Retail media originated as media available within the retail environment. This has now developed into a media discipline in its own right as new retail media channels have been added. Retail media now reaches outside the retail environment to encompass media channels such loyalty program marketing, coupons and door drops, fleet media (retailer's fleet vehicles, etc.).

Though many retail media channels are found inside the retailer's store/environment, the media channels themselves are not always "owned" or operated by retailers. Many retail media channels are operated independently by specialist media companies who also manage other media outside the retail environment.

With the deprecation of the third-party tracking cookie, retail media's use of first-party data has made it an appealing option for targeted advertising. Retail media advertising spending represented approximately 21% of global digital advertising spending as of 2024.

==Context and targeting==
Retail media channels are to a large extent defined by the context of the retailer. The majority of retail media channels reach their audience at or near the point of purchase or point of choice. Research suggests media placed at or near the points of choice/purchase can have a significant impact on purchasing decisions (PoS).^{1} Media owners and agencies have learnt more in recent years about the value of retail media channels.

There is potential for conflict of interest between the retailer selling the media and the CPG/FMCG buying the media, which is why retailers often engage a third-party media owner to operate and sell media space on their behalf.

== On-site and Off-site ==
Online retail media started with on-site ad placements on retailer websites. These ads typically appeared close to the point of purchase or in a search as a sponsored placement.

Off-site retail media emerged in the early 2020s, allowing retailers to use their data across the open web and other marketing channels.

==Challenges==
- Audience measures: There are several methods for evaluating the audience for retail media, whether total footfall, segmented audiences or sales uplift attributed to retail media channels.
- Buying process: Dependent on the retailer, product, sales cycle and retail media channel, and other concerns, there are different media sales cycles to fit the particular requirements.

==Agencies==
Due to the specialized nature of retail media programs, advertisers are increasingly turning to dedicated retail media agencies to facilitate shopper-targeted campaigns.
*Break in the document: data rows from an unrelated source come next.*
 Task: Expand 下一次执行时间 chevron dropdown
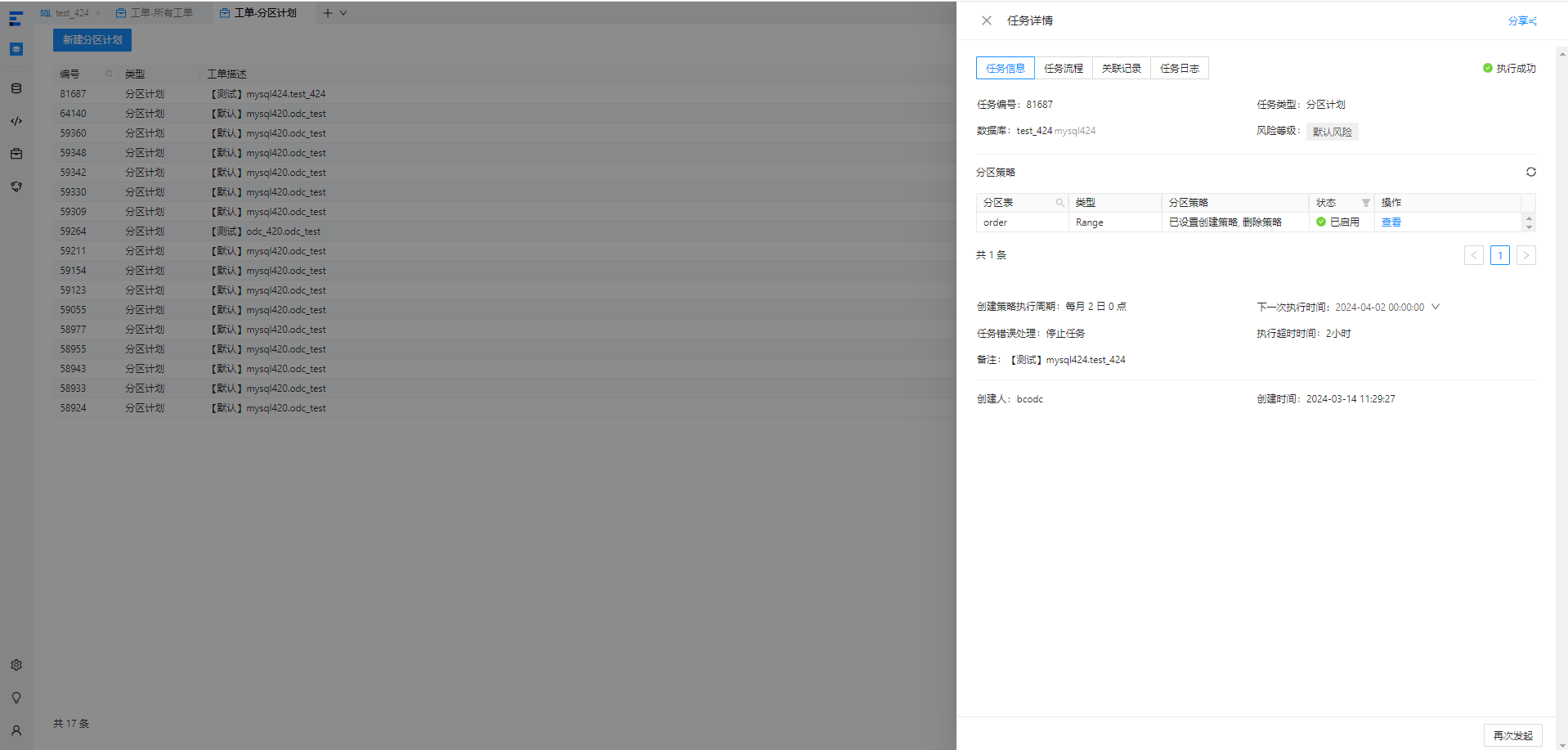point(1436,307)
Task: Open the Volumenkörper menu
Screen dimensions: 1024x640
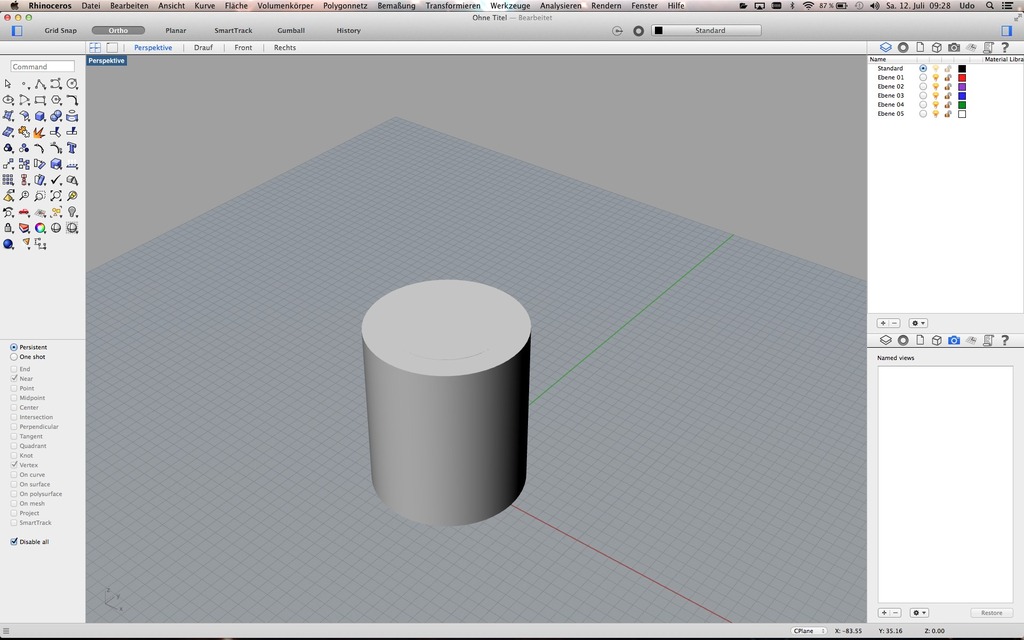Action: 285,6
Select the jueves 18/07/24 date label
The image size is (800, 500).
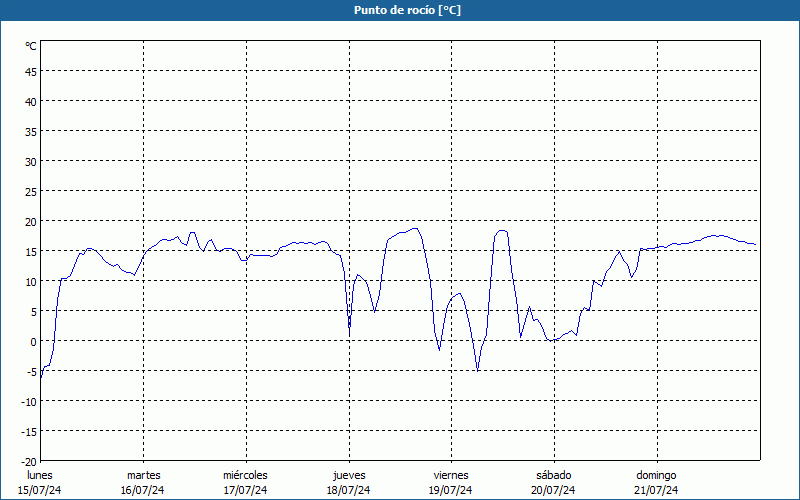[x=348, y=482]
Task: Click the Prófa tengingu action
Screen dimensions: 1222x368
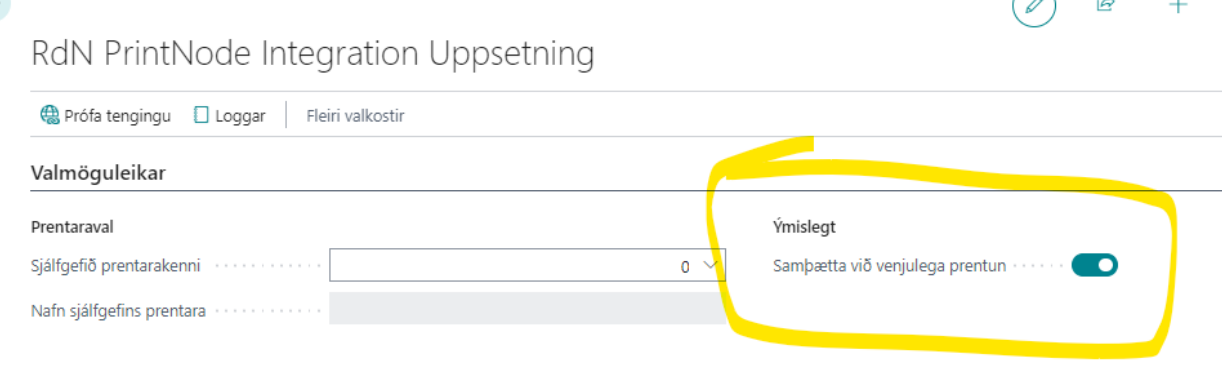Action: [x=105, y=116]
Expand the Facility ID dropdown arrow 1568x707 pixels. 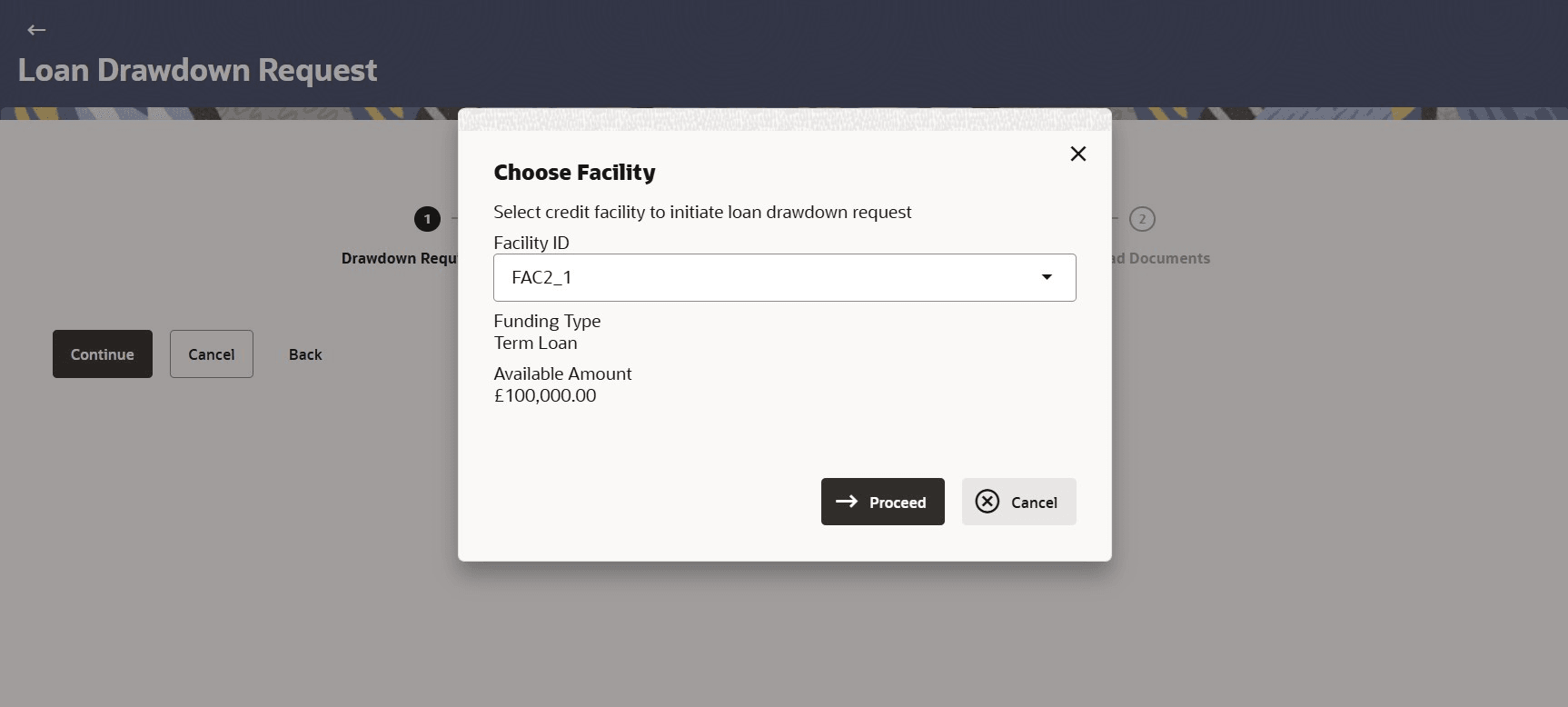coord(1047,277)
Retail media agencies help connect retailers such as Walmart and Sam's Club with brands that are interested in presenting their message to consumers while they are navigating the path to purchase.

==Networks==
Retail media networks are channels spanning individual retailers or a multitude of retailers. They can range from static posters, point-of-sale material, audio, visual or digital materials, and many things in between. Networks can therefore provide narrowcast and broadcast audience buying solutions. As shoppers spend time in stores, it becomes difficult for them to avoid in-store advertising and this can benefit advertisers, who not only can ensure their campaigns are seen, but that they can also be acted upon, especially if the advertised product is available in the store.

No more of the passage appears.